- **Texte à lire**:
____________________

Au lieu de cela, Israël s’est disputé en interne sur le montant de l’aide à fournir, et avec l’ONU sur les mécanismes de distribution et les moyens d’empêcher que celle-ci ne tombe entre les mains du Hamas. Bien plus récemment, il a interrompu les livraisons pendant 11 semaines à partir de mars, dans une tentative de faire pression sur le Hamas pour obtenir la libération d’autres otages, ce que le groupe terroriste n’était pas, et n’est toujours pas, disposé à faire tant qu’Israël ne s’engage pas à mettre fin à la guerre.
Israël a levé cette suspension à contrecœur en mai, lorsque la Fondation humanitaire pour Gaza, soutenue par les États-Unis et Israël, a commencé à opérer. Une initiative sans doute bien intentionnée, mais dans le cadre de laquelle des centaines de Gazaouis auraient été tués en tentant d’accéder à l’aide, nombre d’entre eux apparemment par Tsahal, dans un chaos presque quotidien.
Jusqu’à cette semaine, l’aide entrant à Gaza restait bien en deçà des niveaux observés avant mars. Israël a finalement accepté d’en augmenter sensiblement le volume, sous la pression croissante de la communauté internationale face à la dégradation de la situation humanitaire, aggravée par des rapports faisant état de dizaines de morts par famine et des images d’enfants émaciés. Aujourd’hui, le président américain Donald Trump, l’allié le plus fidèle d’Israël, a promis une implication accrue des États-Unis dans l’acheminement de l’aide. « On peut sauver beaucoup de gens », a-t-il déclaré lundi. « Je veux dire, certains de ces enfants – c’est une véritable famine, je le vois. On ne peut pas simuler ça. Donc nous allons nous impliquer encore davantage. »

____________________

(Données de coordonnées des éléments)
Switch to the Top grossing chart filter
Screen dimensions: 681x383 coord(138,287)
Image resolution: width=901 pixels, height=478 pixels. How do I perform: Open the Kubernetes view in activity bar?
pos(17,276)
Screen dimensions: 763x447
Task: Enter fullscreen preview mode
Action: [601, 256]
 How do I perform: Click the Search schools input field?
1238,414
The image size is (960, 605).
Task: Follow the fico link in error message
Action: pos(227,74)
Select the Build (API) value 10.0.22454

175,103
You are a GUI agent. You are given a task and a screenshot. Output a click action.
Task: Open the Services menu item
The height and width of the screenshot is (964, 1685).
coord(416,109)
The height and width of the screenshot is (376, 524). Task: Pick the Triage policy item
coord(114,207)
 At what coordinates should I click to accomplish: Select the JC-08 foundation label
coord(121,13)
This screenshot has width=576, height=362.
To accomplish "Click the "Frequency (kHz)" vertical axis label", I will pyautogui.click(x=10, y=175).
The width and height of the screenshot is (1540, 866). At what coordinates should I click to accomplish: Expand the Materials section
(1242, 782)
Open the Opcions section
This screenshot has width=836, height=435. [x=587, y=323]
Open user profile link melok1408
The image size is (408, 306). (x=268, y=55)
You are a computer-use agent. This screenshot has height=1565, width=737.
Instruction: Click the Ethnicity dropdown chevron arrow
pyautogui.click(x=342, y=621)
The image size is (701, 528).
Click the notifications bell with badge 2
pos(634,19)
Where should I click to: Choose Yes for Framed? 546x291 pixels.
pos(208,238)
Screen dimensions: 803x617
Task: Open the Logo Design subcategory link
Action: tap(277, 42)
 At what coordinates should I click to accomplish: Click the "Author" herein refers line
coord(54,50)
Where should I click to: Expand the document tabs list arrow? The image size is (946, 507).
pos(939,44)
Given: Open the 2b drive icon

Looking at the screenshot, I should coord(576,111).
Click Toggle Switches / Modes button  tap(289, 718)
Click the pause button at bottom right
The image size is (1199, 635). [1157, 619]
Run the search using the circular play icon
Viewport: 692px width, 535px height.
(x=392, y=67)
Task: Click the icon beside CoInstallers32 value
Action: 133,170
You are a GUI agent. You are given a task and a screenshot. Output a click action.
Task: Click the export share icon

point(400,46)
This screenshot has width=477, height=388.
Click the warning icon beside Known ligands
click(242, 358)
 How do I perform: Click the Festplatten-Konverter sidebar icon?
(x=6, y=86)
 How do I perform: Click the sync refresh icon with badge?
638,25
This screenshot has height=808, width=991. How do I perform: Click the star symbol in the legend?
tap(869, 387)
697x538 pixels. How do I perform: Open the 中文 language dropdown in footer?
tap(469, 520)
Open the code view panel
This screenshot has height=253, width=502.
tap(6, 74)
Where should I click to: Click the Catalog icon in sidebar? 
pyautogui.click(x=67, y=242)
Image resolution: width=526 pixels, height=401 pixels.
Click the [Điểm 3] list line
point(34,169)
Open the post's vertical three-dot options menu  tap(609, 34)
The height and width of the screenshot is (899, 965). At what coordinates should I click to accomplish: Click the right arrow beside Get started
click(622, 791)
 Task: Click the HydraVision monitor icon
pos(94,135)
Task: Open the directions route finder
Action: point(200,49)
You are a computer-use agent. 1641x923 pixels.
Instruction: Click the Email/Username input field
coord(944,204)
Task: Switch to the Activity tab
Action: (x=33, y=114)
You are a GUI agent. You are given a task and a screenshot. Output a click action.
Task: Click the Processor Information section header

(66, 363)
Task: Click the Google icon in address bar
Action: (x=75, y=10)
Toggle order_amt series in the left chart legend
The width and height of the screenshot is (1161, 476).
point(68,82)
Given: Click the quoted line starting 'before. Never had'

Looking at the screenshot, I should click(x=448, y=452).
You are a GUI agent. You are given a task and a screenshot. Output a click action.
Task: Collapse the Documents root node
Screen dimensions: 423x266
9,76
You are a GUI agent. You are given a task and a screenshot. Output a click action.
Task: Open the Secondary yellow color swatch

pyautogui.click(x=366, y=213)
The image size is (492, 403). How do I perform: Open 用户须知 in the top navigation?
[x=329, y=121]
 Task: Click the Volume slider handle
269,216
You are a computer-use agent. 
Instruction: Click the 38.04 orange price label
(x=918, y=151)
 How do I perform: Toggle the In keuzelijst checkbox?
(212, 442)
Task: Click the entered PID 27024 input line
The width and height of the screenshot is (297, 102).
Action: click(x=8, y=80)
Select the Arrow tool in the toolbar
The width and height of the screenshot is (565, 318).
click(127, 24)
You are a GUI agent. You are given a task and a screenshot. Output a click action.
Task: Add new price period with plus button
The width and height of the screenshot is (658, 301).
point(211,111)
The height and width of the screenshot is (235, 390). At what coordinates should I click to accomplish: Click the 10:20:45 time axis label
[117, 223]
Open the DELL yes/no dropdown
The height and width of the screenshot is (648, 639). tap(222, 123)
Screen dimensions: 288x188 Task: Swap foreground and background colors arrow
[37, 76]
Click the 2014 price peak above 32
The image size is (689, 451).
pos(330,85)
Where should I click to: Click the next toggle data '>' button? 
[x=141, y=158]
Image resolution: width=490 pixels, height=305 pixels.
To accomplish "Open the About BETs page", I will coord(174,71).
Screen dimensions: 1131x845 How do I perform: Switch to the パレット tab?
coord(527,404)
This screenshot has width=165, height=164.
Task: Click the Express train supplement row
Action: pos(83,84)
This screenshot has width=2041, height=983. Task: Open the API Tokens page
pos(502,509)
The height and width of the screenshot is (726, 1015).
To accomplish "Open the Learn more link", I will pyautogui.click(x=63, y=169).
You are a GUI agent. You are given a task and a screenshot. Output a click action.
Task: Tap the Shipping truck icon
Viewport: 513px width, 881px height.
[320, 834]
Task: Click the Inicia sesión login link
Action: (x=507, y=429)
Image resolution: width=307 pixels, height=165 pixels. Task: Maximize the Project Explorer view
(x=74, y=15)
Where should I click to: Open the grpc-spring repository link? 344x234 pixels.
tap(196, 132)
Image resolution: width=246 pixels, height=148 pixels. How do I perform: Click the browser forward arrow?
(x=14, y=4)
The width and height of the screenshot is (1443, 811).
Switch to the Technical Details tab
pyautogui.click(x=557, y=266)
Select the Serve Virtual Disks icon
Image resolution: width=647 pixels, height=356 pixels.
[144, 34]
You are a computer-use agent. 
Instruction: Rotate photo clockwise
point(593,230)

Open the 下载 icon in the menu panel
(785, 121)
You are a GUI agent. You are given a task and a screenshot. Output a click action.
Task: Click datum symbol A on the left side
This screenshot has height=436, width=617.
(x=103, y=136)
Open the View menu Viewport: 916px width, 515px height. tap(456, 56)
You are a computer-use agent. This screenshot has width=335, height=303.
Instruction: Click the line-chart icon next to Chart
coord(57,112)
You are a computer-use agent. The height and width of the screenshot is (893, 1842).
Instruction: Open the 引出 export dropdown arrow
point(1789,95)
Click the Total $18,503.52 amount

____________________

- **Consignes**:
1) D'après le texte sur l'aide humanitaire à Gaza, pendant combien de temps Israël a-t-il interrompu les livraisons à partir de mars ?
2) Citez le passage du texte sur l'aide à Gaza qui s'ouvre sur les mots « Au lieu de cela, Israël » et se clôt sur « à la guerre. ».
3) Relevez toutes les phrases que le texte sur l'aide à Gaza attribue à Donald Trump entre guillemets.
Le matériel fourni n'est pas nécessaire.

- **Réponses**:
1) Pendant 11 semaines.

2)
Au lieu de cela, Israël s’est disputé en interne sur le montant de l’aide à fournir, et avec l’ONU sur les mécanismes de distribution et les moyens d’empêcher que celle-ci ne tombe entre les mains du Hamas. Bien plus récemment, il a interrompu les livraisons pendant 11 semaines à partir de mars, dans une tentative de faire pression sur le Hamas pour obtenir la libération d’autres otages, ce que le groupe terroriste n’était pas, et n’est toujours pas, disposé à faire tant qu’Israël ne s’engage pas à mettre fin à la guerre.

3)
On peut sauver beaucoup de gens.
Je veux dire, certains de ces enfants – c'est une véritable famine, je le vois.
On ne peut pas simuler ça.
Donc nous allons nous impliquer encore davantage.